Nuccio DiNuzzo/Getty Images(CHICAGO) --  The two Chicago brothers who claim Jussie Smollett paid them to help stage what police deemed a "hoax" attack filed a defamation lawsuit on Tuesday against the "Empire" actor's lawyers.

Abimbola and Olabinjo Osundairo filed the lawsuit in U.S. District Court in Chicago accusing Smollett's attorneys Mark Geragos and Tina Glandian of making false public statements about them during a media blitz that has damaged them both emotionally and economically. 

The lawsuit claims Smollett's lawyers continued to proclaim the actor's innocence even after prosecutors said he agreed to forfeit his $10,000 bond and do community service in exchange for them dropping 16 felony disorderly conduct counts against him stemming from what a Chicago Police Department investigation determined was a false police report about a January homophobic and racist attack.

The March 26 decision by the office of Cook County State's Attorney Kim Foxx prompted outrage from police and then-Mayor Rham Emanuel, who called the move "a whitewash of justice." Foxx and her first assistant, Joe Magats, stressed the decision was not an exoneration of Smollett and expressed confidence that he would have been convicted if the case had gone to trial.

But the actor immediately held a press conference to continue denying the allegations made against him, saying he had been "truthful and consistent on every single level since day one. I would not be my mother's son if I was he capable of one drop of what I was accused of."

The Osundairo brothers' lawsuit claims Geragos and Glandian continue to foster the myth that the attack on Smollett was real and portrayed the brothers as the perpetrators.

"Mr. Smollett's attorneys, faced with an outraged public, did not retreat after their success. Instead, they doubled down...," according to the lawsuit.

The lawsuit details a litany of "false" statements made by Geragos and Glandian in media interviews, including ones with ABC, NBC and numerous newspapers. Among the statements the suit characterized as defamatory were that the brothers "criminally battered" Smollett and committed a hate crime against him, that one of the brothers donned "whiteface" on the day of the attack, that the brothers illegally distributed foreign steroids, that they committed perjury in front of the grand jury and that Abimbola Osundairo had engaged in a homosexual relationship with Smollett.

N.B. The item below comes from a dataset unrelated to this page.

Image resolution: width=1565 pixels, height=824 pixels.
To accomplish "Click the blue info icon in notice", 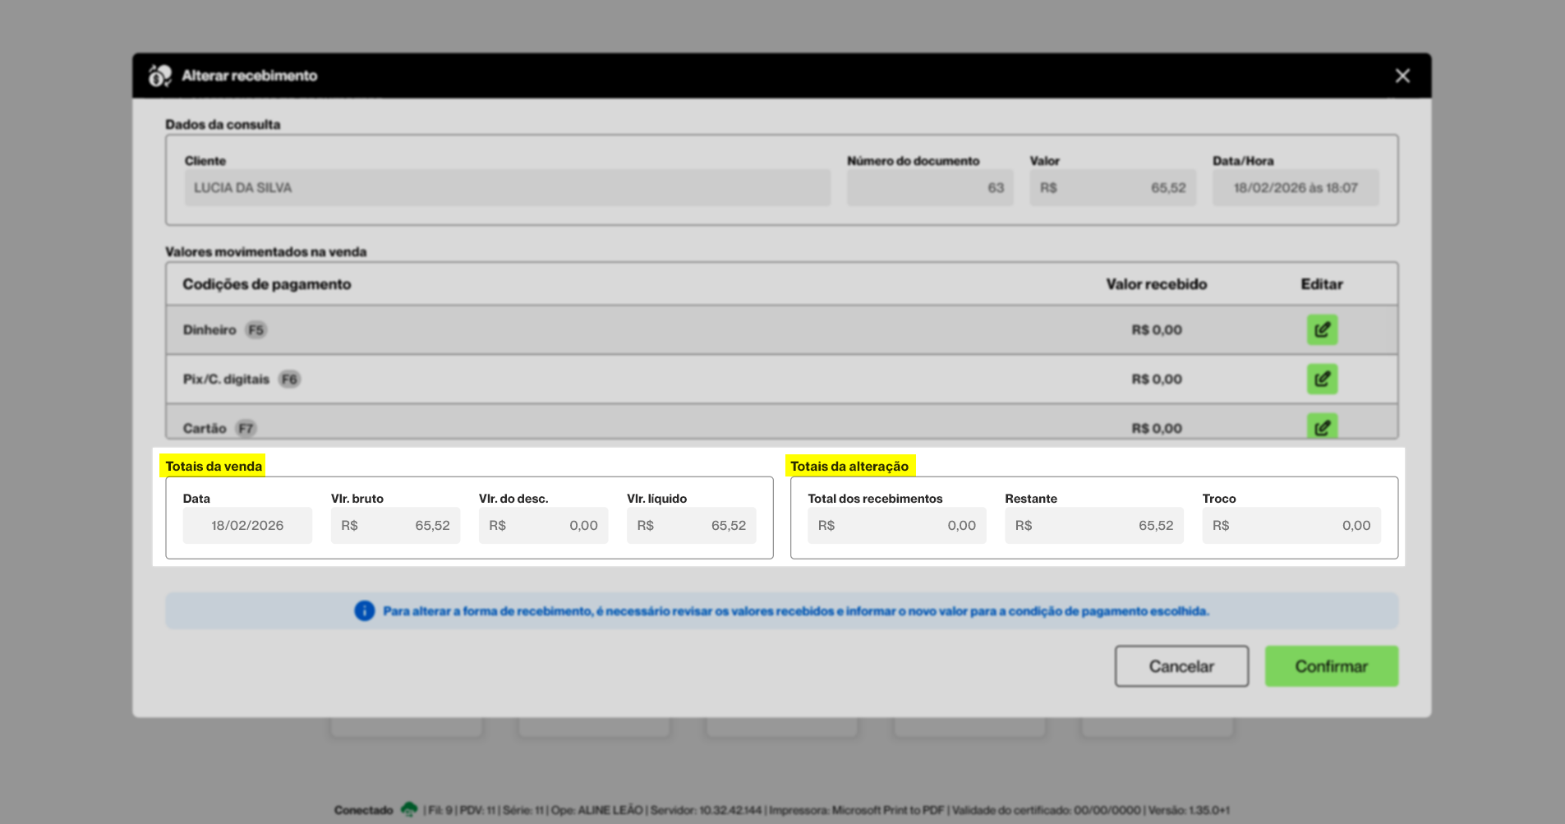I will 364,611.
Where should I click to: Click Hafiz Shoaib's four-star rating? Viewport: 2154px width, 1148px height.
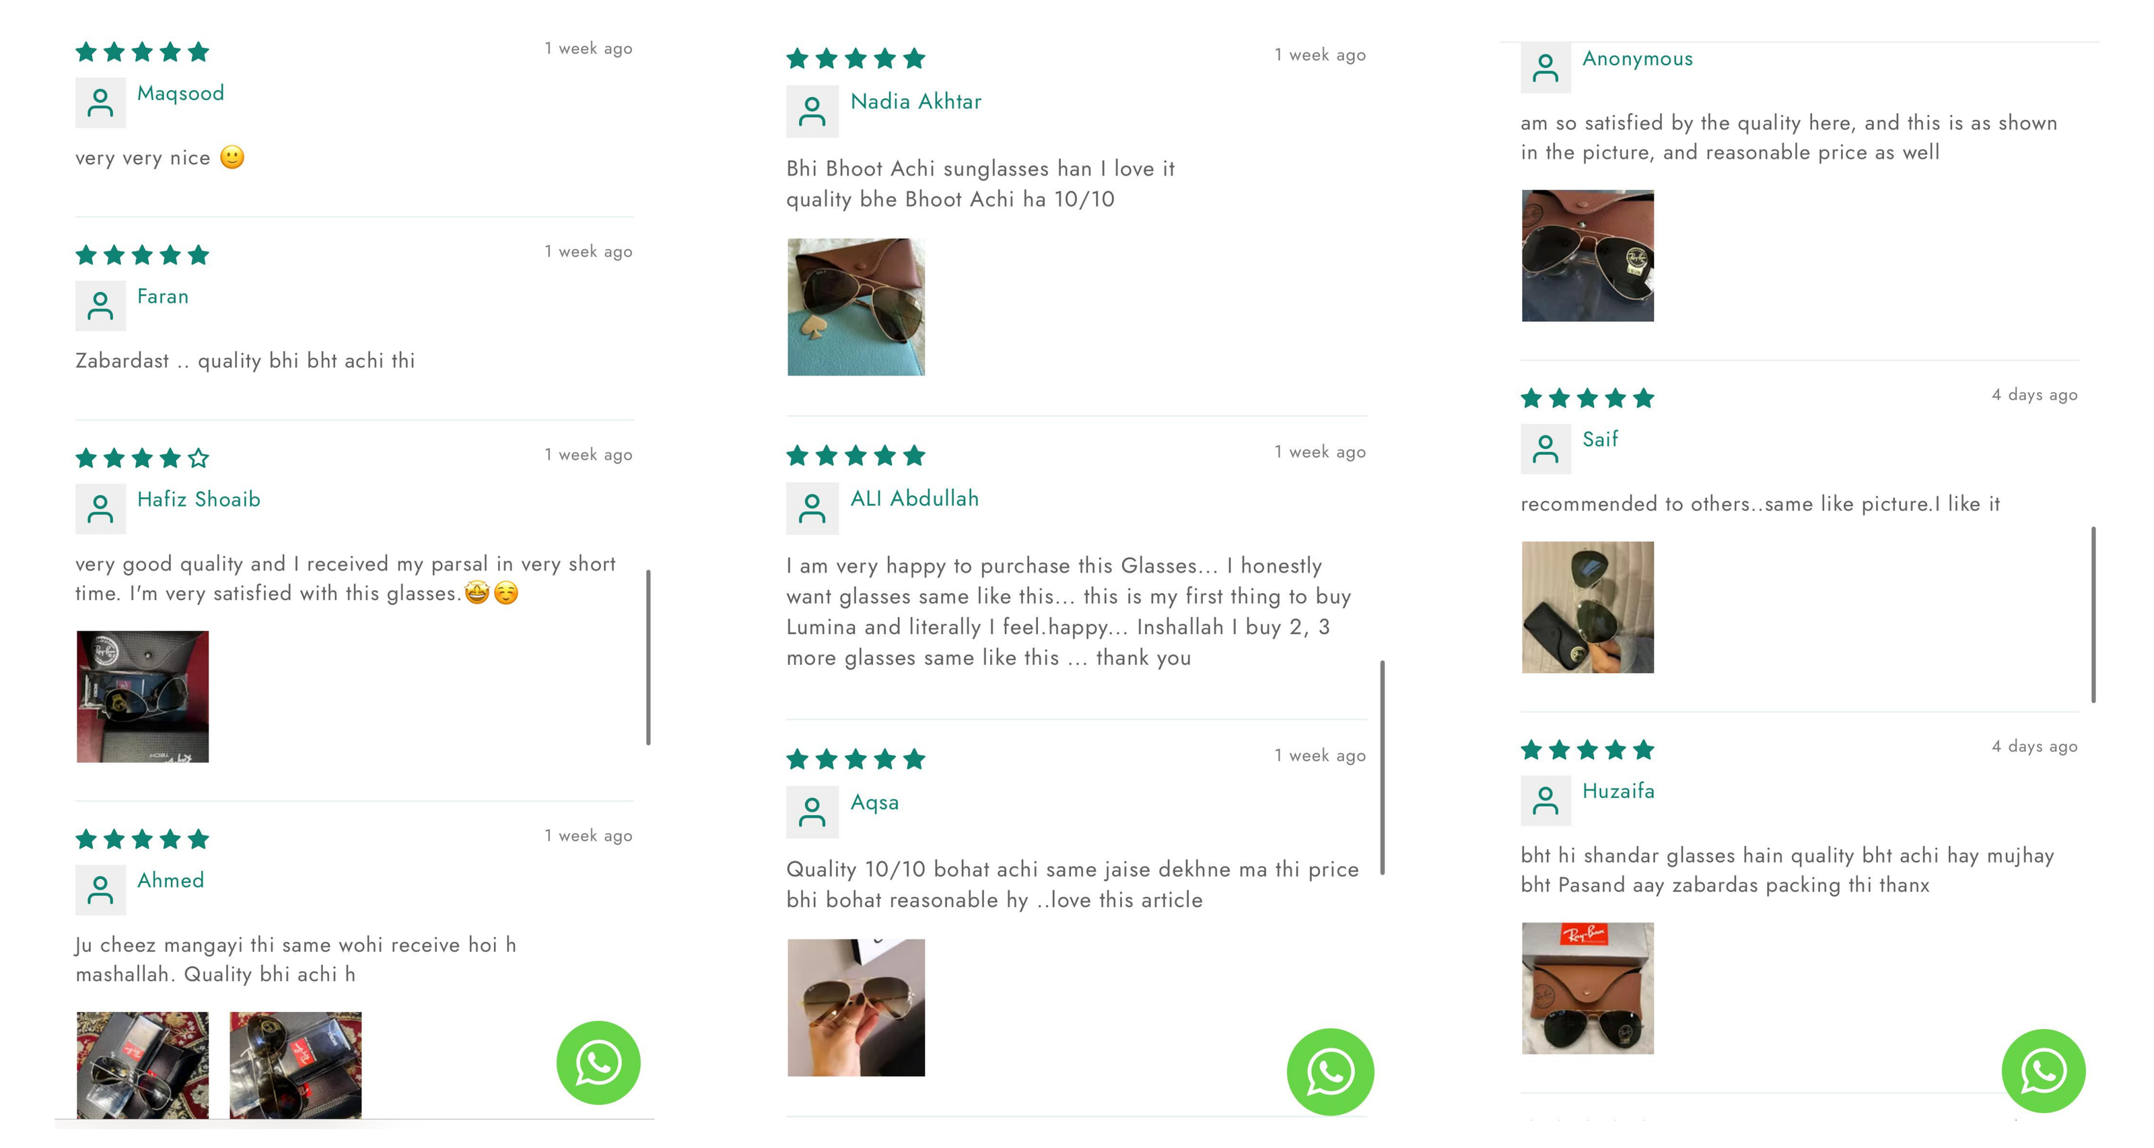point(142,458)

ABC News has reached out to Geragos and Glandian for comment.

Smollett's defense lawyers not only affirmed their client "was a wholly innocent victim," but accused the Osundairo brothers of leading "a criminally homophobic, racist, and violent attack against Mr. Smollett."

Geragos and Glandian, according to the lawsuit, "made these comments knowing they were untrue to distract from Mr. Smollett's farce and to promote themselves and the Geragos & Geragos Law Firm."

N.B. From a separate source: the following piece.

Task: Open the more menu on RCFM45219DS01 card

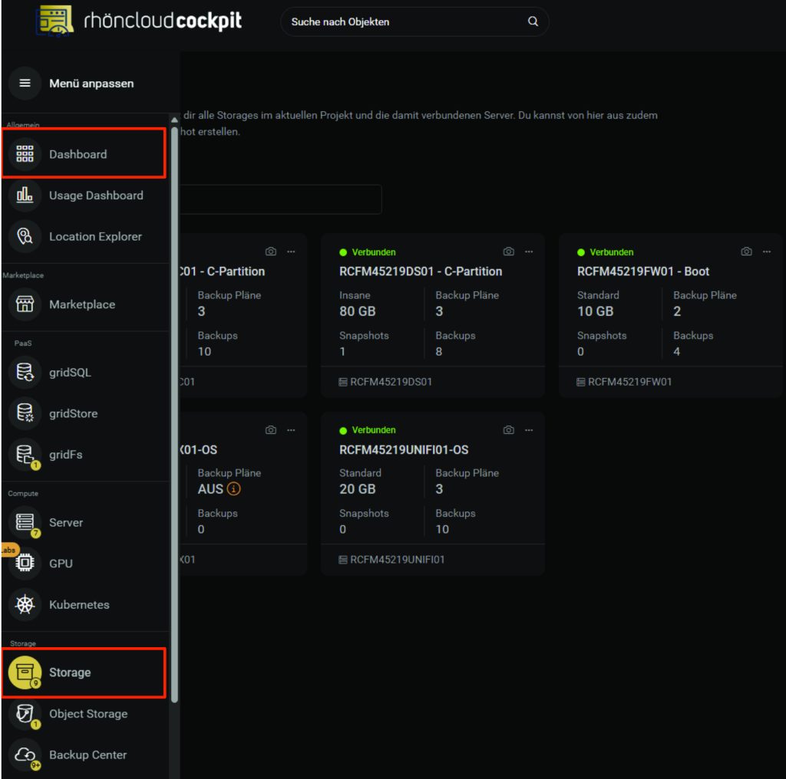Action: click(529, 251)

In a joint statement released by their attorneys at a news conference on Tuesday in Chicago, the brothers, who also go by the names Abel and Ola Osundairo, said they are fed up with the "lies" being told about them by Smollett's legal team.

"We have sat back and watched lie after lie being fabricated about us in the media only so one big lie can continue to have a life," the brothers' statement said. "These lies are destroying our character and reputation in our personal and professional lives."

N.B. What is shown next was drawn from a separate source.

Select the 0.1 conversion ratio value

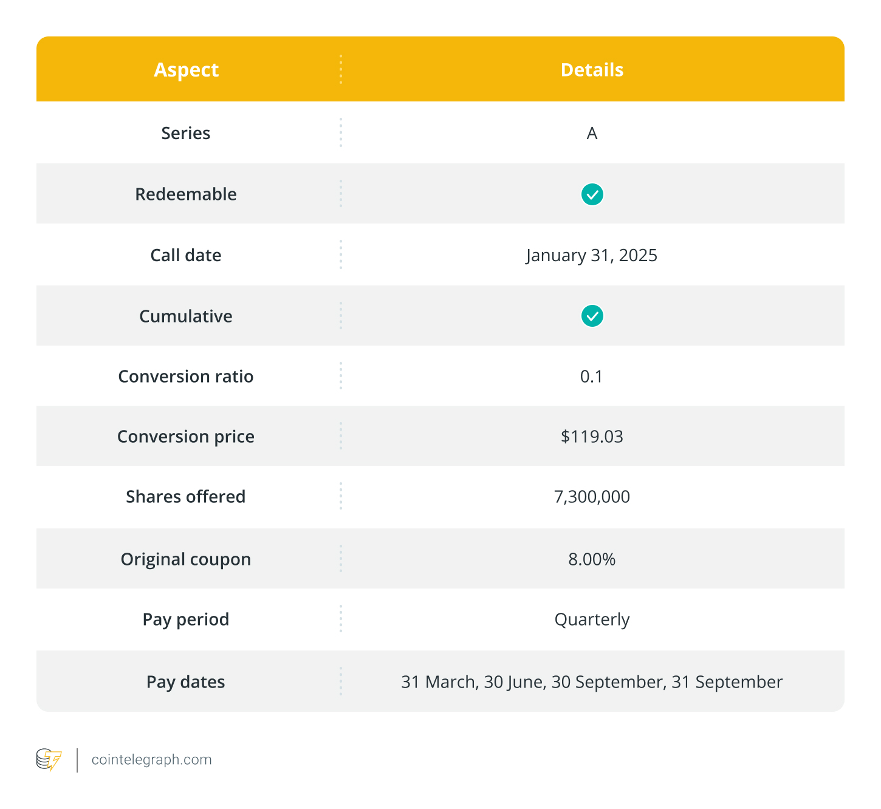point(592,377)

"Those who know us personally know hate for anyone is not who we are," the brothers said. "We try to spread as much love and positivity with whoever we come in contact with. We will no longer sit back and allow these lies to continue. "

Attorneys for the Osundairos said at the news conference that they were taking action in federal court so that those responsible for trashing the brothers' reputations are held accountable.

"Let me make one thing clear: The Chicagoan brothers told the truth. They could have remained silent," said Gloria Schmidt, one of the attorneys representing the brothers.

Schmidt said she hopes the lawsuit will also ensure that the "lies and malice" perpetrated on the brothers, the city of Chicago and the Chicago Police Department "are met with truth and healing."

James Tunick, another attorney for the brothers, described the public remarks by Geragos and Glandian about Abel and Ola Osundairo as "scorched earth lawyering" and added that such tactics "will not play out in the United States District Court in Chicago."

Smollett told police that on Jan. 29 he was walking to his Chicago apartment about 2 a.m. when two men wearing masks attacked him, screaming homophobic and racist slurs while pouring a liquid on him and putting a noose around his neck. Smollett also told police that the attackers yelled "This is MAGA country!" an apparent reference to President Donald Trump's campaign slogan, "Make America Great Again."

As part of the investigation, Chicago police spent hours combing through video surveillance before finding images of two men walking in the general vicinity of the reported attack around the time Sollett said it occurred. Detectives eventually tracked down the Osundairo brothers on Feb. 15.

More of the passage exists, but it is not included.